Datenanalyse und Datenspeicherung

Der Atlas-Computercluster ist der größte und leistungsfähigste Rechner der Welt, der zur Suche nach Gravitationswellen und zur Datenanalyse eingesetzt wird.

Der Atlas-Computercluster am Max-Planck-Institut für Gravitationsphysik in Hannover ist der weltweit größte Cluster, der zur Gravitationswellen-Datenanalyse eingesetzt wird. Bild vergrößern
Der Atlas-Computercluster am Max-Planck-Institut für Gravitationsphysik in Hannover ist der weltweit größte Cluster, der zur Gravitationswellen-Datenanalyse eingesetzt wird. [weniger]

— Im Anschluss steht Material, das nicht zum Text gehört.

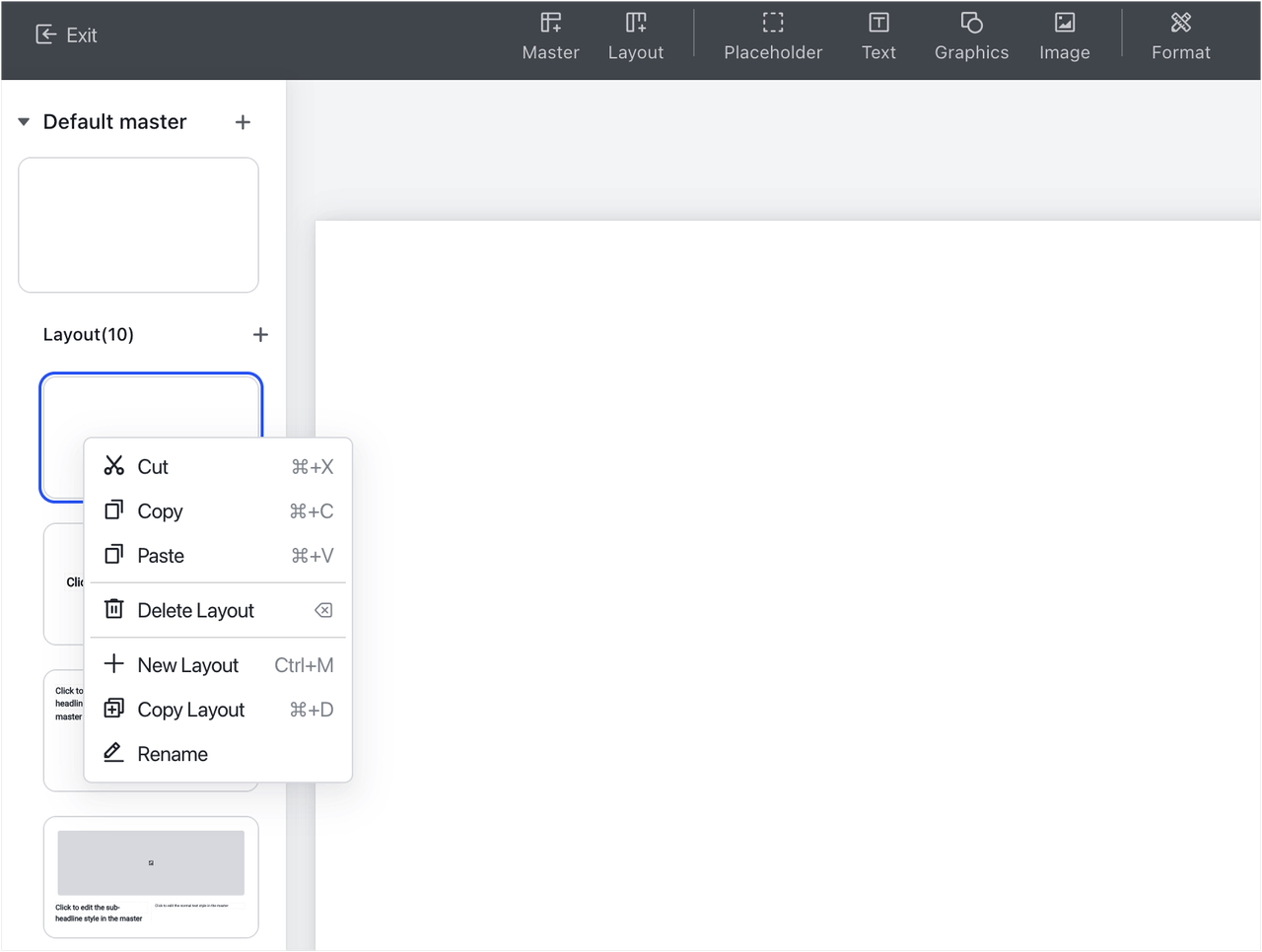1262x952 pixels.
Task: Click the Master icon in the toolbar
Action: coord(550,35)
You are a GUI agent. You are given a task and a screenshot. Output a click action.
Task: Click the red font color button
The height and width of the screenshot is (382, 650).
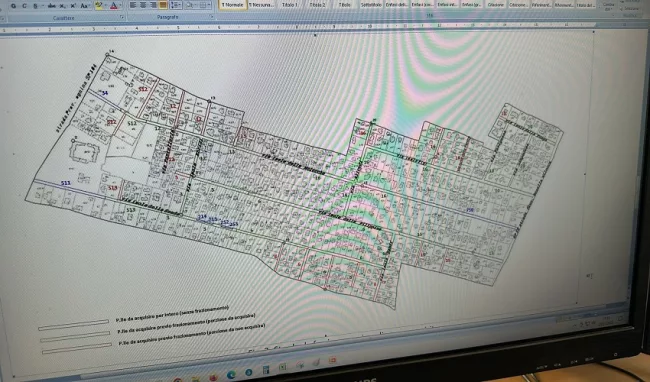tap(114, 6)
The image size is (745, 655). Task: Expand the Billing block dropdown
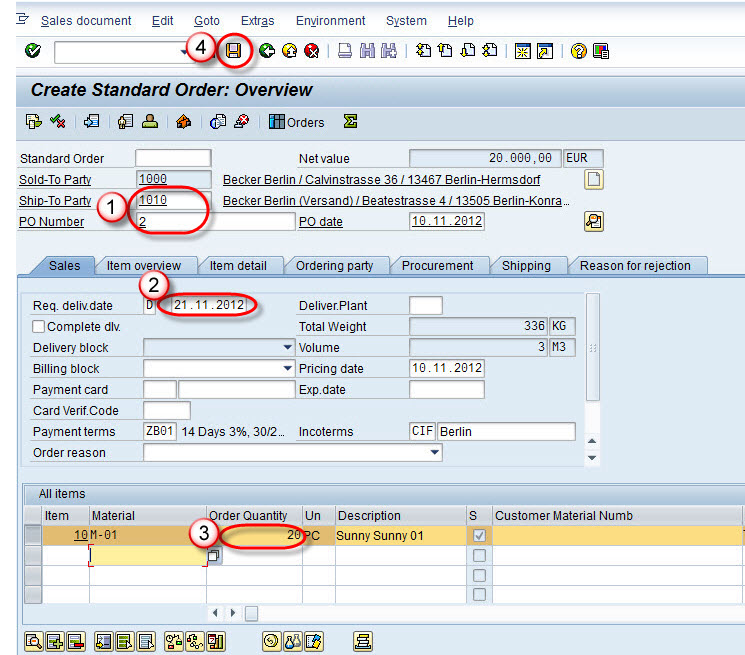coord(287,368)
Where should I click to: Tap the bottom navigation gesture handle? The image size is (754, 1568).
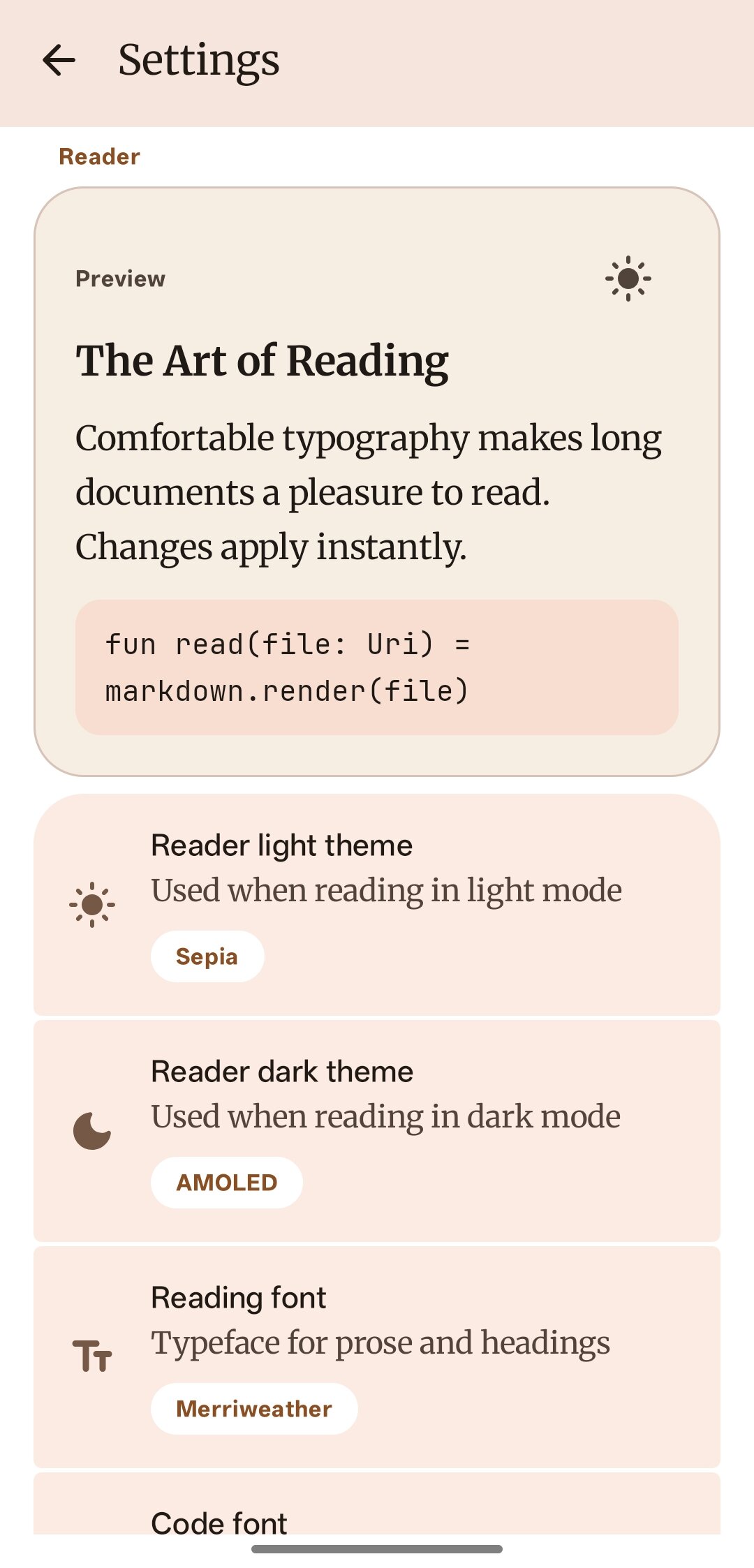coord(377,1549)
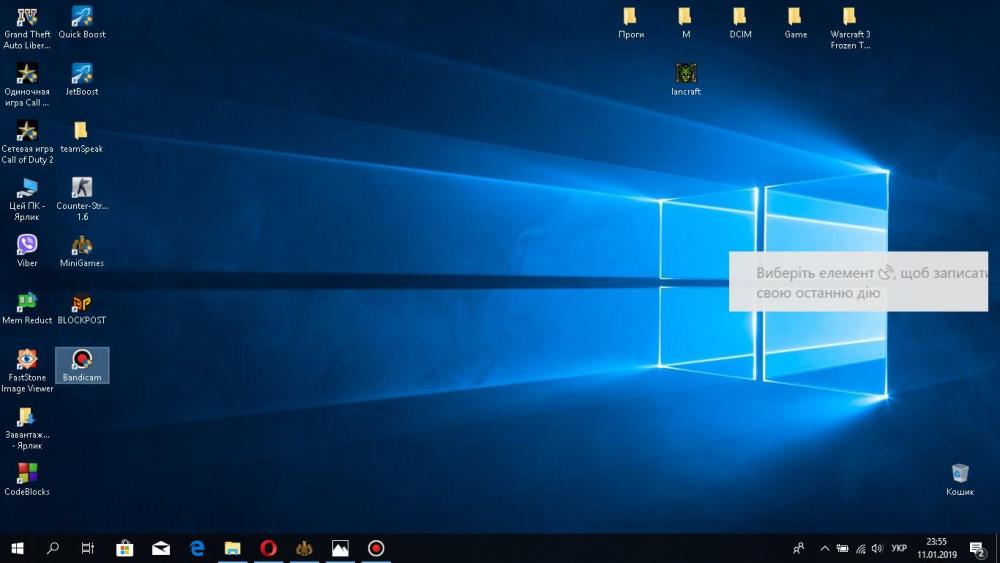Open the Action Center notifications
Screen dimensions: 1000x563
click(977, 548)
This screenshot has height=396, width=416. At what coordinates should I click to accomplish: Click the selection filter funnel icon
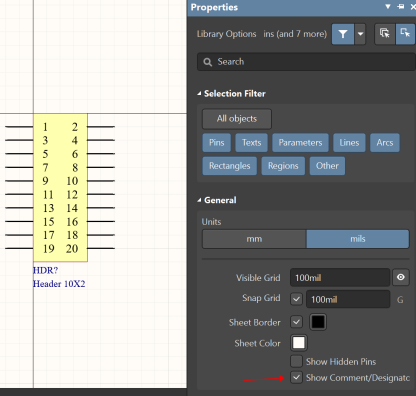(343, 34)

Atlas gehört zu Bruce Allens Abteilung "Beobachtungsbasierte Relativität und Kosmologie" am Max-Planck-Institut für Gravitationsphysik in Hannover. Die GEO600-Daten werden zu Rechnern im Atlas-Clusterraum übertragen und auf dem System zur hierarchischen Speicherverwaltung des Clusters gespeichert; andere Server analysieren einen Teil der Daten zur Detektorcharakterisierung.

Atlas wurde offiziell im Mai 2008 eingeweiht. Einen Monat später wurde er auf Platz 58 in der Liste der weltweit schnellsten Computer eingestuft. Damals war er der sechstschnellste Computer in Deutschland.

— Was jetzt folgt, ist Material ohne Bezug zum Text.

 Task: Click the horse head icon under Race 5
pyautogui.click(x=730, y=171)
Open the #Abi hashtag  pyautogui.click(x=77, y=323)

Anfang 2020 wurde der Cluster auf mehr als 50.000 physische CPU-Kerne (etwa 90.000 logische) in 3.000 Servern erweitert. Diese Server reichen von 2000 älteren 4-Kern-Systemen mit je 16 GB RAM, 550 Systemen mit 28 CPU-Kernen und 192 GB RAM bis hin zu den neuesten 444 mit 64 CPU-Kernen und je 512 GB RAM. Zusätzlich wurden etwa 350 hochleistungsfähige, spezialisierte Grafikkarten (GPUs) parallel zu den etwa 2.000 vorhandenen Karten für Spezialanwendungen hinzugefügt. Diese Ergänzungen erhöhen die theoretische Spitzenrechenleistung von Atlas auf mehr als 2 PFLOP/s.